_Tasks to perform_:
**1.** Answer these questions using the history of the university below, one answer a line:
(a) Who was the university's third president?
(b) In what year did Little Theatre of the Rockies begin?
(c) For which book did James A. Michener win a Pulitzer Prize, and in what year?
**2.** Carry the history of the university below forward from its last sentence, in the same plain style.

_Document text_:
In his research for the book he put together with Trask, Anderson became fascinated with Snyder and what he brought to the university.

“He was very interested in how children learn,” Anderson says, “and emphasized what it took to be a good teacher.”

In a time when the idea of children learning through play was rare, the lab school had a playground and instituted recess as part of the school day.

“It was revolutionary,” Anderson says.

Now called University Schools, it operates as a K-12 charter school as part of Greeley-Evans School District 6.


Throughout the next several decades, the institution gained an even stronger reputation for being a teacher-training institution. Since teaching at the time was largely considered a profession for women, the college built up its athletic programs to attract more men to attend the school. Under George Frasier, the university’s third president, athletic offerings grew largely through the construction of Jackson Field in 1927 and Gunter Hall in 1928.

The bear became the school’s mascot, replacing the Teachers. And in the mid-20s, athletic teams were competing in the Rocky Mountain Athletic Conference, whose members included the University of Colorado, Colorado State University and the University of Denver.

The 1930s and the Depression brought budget cuts and building closings, but it also had a few bright spots: Little Theatre of the Rockies began in 1934, and it remains Colorado’s longest running summer stock theatre. And in 1936, author James A. Michener arrived to teach social studies at College High, the laboratory school, before earning his master’s degree. His years in Greeley and travel throughout the state became the foundation for Michener’s book Centennial. He became the author of more than 40 books, winning a Pulitzer Prize for Tales of the South Pacific in 1948.

Perhaps the biggest transformations at the university happened after World War II, when returning GIs with funds to spend on a college education changed universities everywhere. UNC added class offerings and new bachelor’s degrees.

_Supplied data_:
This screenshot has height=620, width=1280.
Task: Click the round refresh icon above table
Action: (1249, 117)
==
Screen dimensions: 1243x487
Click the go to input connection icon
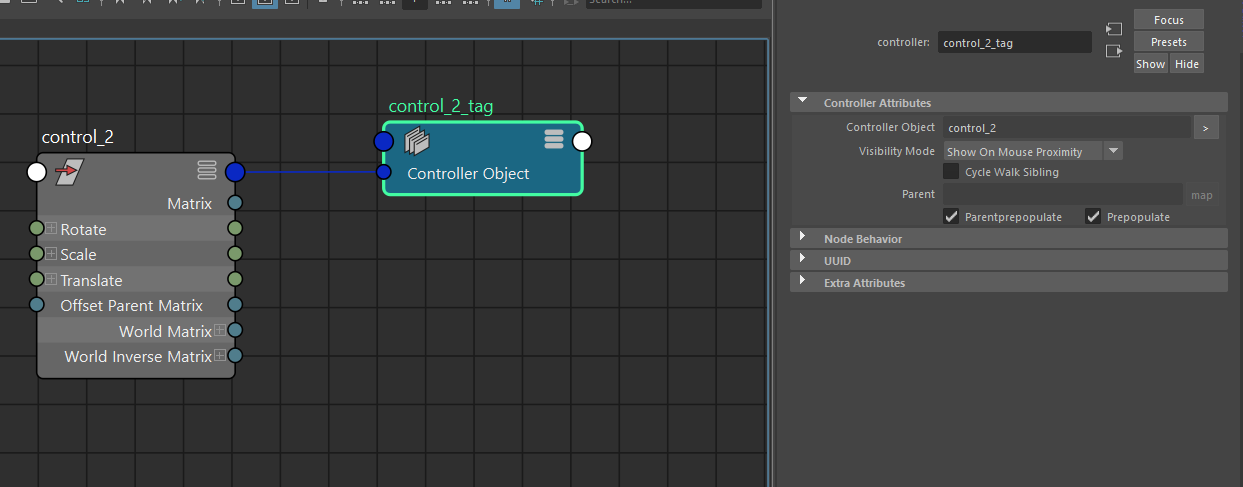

_Solved tasks_:
**1.**
(a) George Frasier
(b) 1934
(c) Tales of the South Pacific, in 1948

**2.**
“There was an air of optimism and the desire to improve their lives among these GIs and their families,” Trask says. “The university had to change and offer more
to meet the demand that growth brings.”

By the late 1960s, one-fifth of students were majoring in business, nursing or one of the liberal arts, non-education areas.

Today’s University

The 1950s and ‘60s brought a construction boom, with much of the western part of campus being built including McKee, Candelaria and Butler-Hancock halls, and Michener Library.
By the time the institution was renamed the University of Northern Colorado in 1970, it had two colleges and six schools. Fast forward to today, the university’s foundation remains teacher education.

“Our story from normal school to college to university really reflects how UNC has responded to the changing context around it,” says Robbyn Wacker, UNC provost and senior vice president. “Our continued preeminence in teacher preparation remains a great point of pride for our institution. It is the foundation on which we’ve built a comprehensive set of exceptional programs.”

Wacker points to UNC’s other hallmarks — business, nursing, performing and visual arts and strong liberal arts programs.

“As an educator and an administrator I was thrilled to come to UNC," Wacker says. "This institution is the perfect distillation of all the things I value in higher education — student-centered classrooms with the ability to do research."

She also points to the university’s dedicated faculty, its graduate programs
and other unique things happening all over campus including cutting-edge research in everything from cancer rehabilitation to autism.

“From its beginning as a teacher’s college, our university has been guided by a spirit of innovation grounded in the very real needs of our community,” she says. “What we offer here, and what we’ll continue to offer for the next 125 years, is a student-centered academic experience that’s uniquely responsive to the demands of our times.” NV


People on horseback and in horse-drawn buggies and carriages gather June 13, 1890, to participate in the cornerstone dedication and ceremony for the Normal School Building, later to become Cranford Hall. Numerous people stand on the partially constructed foundation behind an unidentified speaker. The cornerstone is held aloft by a wooden crane.